I’m very glad that I did.  The cable car is a 5.7km cable car (gondola) ride from Tung Chung town center to Ngong Ping on Lantau Island.  It’s organized by Ngong Ping 360 and a pretty reasonable price.  I paid a little extra to get a car with a clear bottom so I could see just how far I had to fall… I mean, so I could take in the wonderful scenery from every direction.

The gondola ride took about 15-20 minutes to get up to Ngong Ping.  Up in the village is a visitor center, some cultural information, and a short walk to the Po Lin Monastery and the Tian Tan Buddha statue.

In the village, I got to see a demonstration of blooming flower tea, which starts off as a small nodule of plant, then in hot water expands to a beautiful flower and makes a tasty tea.  I also got to see a short film about the Prince Siddhartha‘s journey to enlightenment to become the Buddha.  It was a very informative (for the brief time it had) film, except for one teensy little complaint.  The film ended with loads of advertising using “all is one” philosophy, it exited out through the gift shop, after walking through a bamboo forest with placards on the walls describing the 4 noble truths, and the gift shop was directly across the street from a Starbucks.  It was the most WTF moment I’ve had yet.

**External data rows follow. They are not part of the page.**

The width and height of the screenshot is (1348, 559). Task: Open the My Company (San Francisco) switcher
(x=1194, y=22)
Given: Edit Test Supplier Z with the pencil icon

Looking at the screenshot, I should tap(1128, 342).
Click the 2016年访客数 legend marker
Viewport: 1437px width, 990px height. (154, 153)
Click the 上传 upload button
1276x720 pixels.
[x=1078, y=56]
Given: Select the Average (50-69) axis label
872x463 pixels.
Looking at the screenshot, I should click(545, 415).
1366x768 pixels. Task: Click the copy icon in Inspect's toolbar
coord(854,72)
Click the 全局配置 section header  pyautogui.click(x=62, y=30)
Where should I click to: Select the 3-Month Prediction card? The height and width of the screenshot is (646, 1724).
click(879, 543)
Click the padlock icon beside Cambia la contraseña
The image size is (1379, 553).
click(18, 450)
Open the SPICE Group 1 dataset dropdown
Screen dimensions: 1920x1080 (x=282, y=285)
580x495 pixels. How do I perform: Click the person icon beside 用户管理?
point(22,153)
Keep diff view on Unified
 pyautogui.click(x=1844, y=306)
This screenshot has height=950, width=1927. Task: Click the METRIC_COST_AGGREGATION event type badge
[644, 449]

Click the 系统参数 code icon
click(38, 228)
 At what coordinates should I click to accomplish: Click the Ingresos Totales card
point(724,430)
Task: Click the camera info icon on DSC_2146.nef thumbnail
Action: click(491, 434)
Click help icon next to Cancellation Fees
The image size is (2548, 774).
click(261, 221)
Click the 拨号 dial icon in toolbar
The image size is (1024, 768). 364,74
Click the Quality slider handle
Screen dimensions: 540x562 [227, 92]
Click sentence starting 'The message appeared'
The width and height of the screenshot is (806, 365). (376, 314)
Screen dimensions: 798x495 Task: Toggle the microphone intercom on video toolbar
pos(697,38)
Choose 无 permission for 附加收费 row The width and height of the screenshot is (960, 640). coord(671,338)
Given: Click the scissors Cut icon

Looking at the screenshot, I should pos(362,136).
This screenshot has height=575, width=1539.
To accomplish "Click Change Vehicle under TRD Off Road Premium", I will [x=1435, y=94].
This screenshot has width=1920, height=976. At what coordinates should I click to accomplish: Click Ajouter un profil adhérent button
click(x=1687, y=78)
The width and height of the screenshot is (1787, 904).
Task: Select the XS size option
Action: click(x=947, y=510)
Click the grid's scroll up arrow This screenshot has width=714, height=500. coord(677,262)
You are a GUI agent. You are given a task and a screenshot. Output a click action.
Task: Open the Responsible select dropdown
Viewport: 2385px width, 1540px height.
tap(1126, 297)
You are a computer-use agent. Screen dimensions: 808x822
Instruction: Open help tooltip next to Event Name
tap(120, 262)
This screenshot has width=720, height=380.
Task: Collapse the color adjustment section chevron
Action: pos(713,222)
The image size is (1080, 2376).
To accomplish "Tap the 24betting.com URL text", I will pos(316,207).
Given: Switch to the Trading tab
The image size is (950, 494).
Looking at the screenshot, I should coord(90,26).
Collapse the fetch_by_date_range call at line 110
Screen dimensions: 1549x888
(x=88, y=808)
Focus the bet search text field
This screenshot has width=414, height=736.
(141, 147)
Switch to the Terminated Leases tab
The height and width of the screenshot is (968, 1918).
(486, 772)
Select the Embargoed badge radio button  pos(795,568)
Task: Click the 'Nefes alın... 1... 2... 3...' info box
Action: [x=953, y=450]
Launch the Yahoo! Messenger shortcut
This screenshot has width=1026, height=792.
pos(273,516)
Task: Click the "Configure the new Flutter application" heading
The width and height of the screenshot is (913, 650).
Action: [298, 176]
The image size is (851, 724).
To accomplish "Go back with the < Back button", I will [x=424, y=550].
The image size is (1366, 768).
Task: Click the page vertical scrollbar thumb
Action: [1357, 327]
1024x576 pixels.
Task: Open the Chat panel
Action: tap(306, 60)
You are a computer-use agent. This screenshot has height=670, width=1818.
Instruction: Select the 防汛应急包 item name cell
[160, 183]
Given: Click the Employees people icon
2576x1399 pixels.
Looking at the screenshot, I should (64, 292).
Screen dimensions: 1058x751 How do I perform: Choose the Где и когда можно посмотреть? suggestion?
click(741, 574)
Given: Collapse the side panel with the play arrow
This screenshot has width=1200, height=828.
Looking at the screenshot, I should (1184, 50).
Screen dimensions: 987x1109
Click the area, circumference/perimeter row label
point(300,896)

I got to walk up to the Po Lin Monastery, which included a long walkway bordered by statues of 12 great generals, each one representing one symbol of the Chinese Zodiac.  Up the hill (and MANY, MANY stairs) was the Tian Tan Buddha statue.  Now, I had heard there was a “big Buddha” up on the hill, but this was bigger than I had expected.  Standing (sitting?) 112 feet tall, up 16 flights of stairs, it was quite a humbling sight.  It was surrounded at its base by six smaller statues, each posed making an offering to the Buddha.  And the view from up there, once the clouds cleared a bit, was simply breathtaking.  If ever you, dear reader, find yourself in Hong Kong, I would consider this to be a must see.

I would have liked to have spent more time in Ngong Ping.  I’d have liked to have seen the Jeet Kune Do demonstration, but unfortunately I got there at around 2:3o and the final gondola was at 6:30.  When I was leaving at round 6:00, many of the shops were closing up for the day and I didn’t want to miss my gondola and have to walk back!


  1. The flowering tea was super pretty. Why were the cups prefilled with water? Heating?

    • Correct. The cups were filled with hot water to warm them up, then emptied and filled with tea.